Exercise text ▸

Microsoft on Track to Offer Anti-Virus Software (TechNews.com)
Microsoft is planning to offer its own AV solution, which will compete against the likes of Symantec, McAfee etc. Knowing Microsoft, this latest offering will probably be so bug-ridden itself, that third party software might spring up to patch the holes. But I have a larger, more fundamental grouse with Microsoft.
Why, in the first place, does Microsoft charge exorbitant sums of money when its software is riddled with defects? Even allowing for defects, doesn't it become Microsoft's ethical, moral and maybe even legal responsibility to at least try and offer fixes without additionally charging users already burdened with its low-quality software?
Anti-virus software is a case in point. As everyone knows, today's proliferation of viruses and other worms that seriously affect the integrity of computer systems big and small, can be directly attributed to loopholes in Microsoft's operating system design in large part. Although Microsoft might have caused this `security issue' unintentionally, it resulted in the growth of a multi-million dollar anti-virus industry. Now, incredibly, Microsoft is aiming at earning revenue off its earlier incompetence! Those poor parasitic outgrowths face competition from the greedy host. Microsoft can probably buy out all these antivirus companies, and simply issue a small belch afterwards, being the huge cash cow it is.

What is expected ▸ Print the commentary above on Microsoft's anti-virus plans in full, reproducing every word and mark without change.

Raw data ▸
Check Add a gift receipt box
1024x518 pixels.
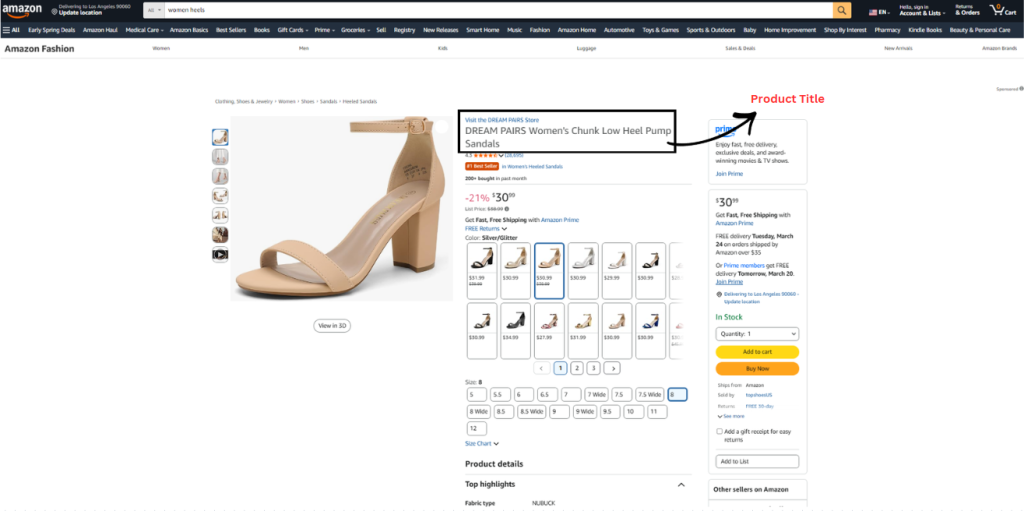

--

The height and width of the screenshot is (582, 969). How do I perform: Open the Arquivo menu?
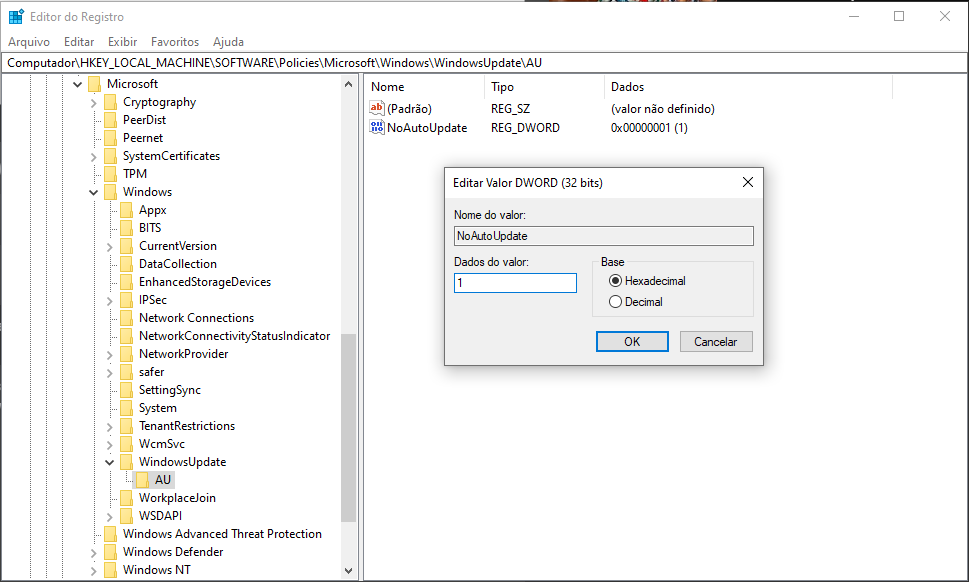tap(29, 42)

Answer to this task ▸
Microsoft on Track to Offer Anti-Virus Software (TechNews.com)
Microsoft is planning to offer its own AV solution, which will compete against the likes of Symantec, McAfee etc. Knowing Microsoft, this latest offering will probably be so bug-ridden itself, that third party software might spring up to patch the holes. But I have a larger, more fundamental grouse with Microsoft.
Why, in the first place, does Microsoft charge exorbitant sums of money when its software is riddled with defects? Even allowing for defects, doesn't it become Microsoft's ethical, moral and maybe even legal responsibility to at least try and offer fixes without additionally charging users already burdened with its low-quality software?
Anti-virus software is a case in point. As everyone knows, today's proliferation of viruses and other worms that seriously affect the integrity of computer systems big and small, can be directly attributed to loopholes in Microsoft's operating system design in large part. Although Microsoft might have caused this `security issue' unintentionally, it resulted in the growth of a multi-million dollar anti-virus industry. Now, incredibly, Microsoft is aiming at earning revenue off its earlier incompetence! Those poor parasitic outgrowths face competition from the greedy host. Microsoft can probably buy out all these antivirus companies, and simply issue a small belch afterwards, being the huge cash cow it is.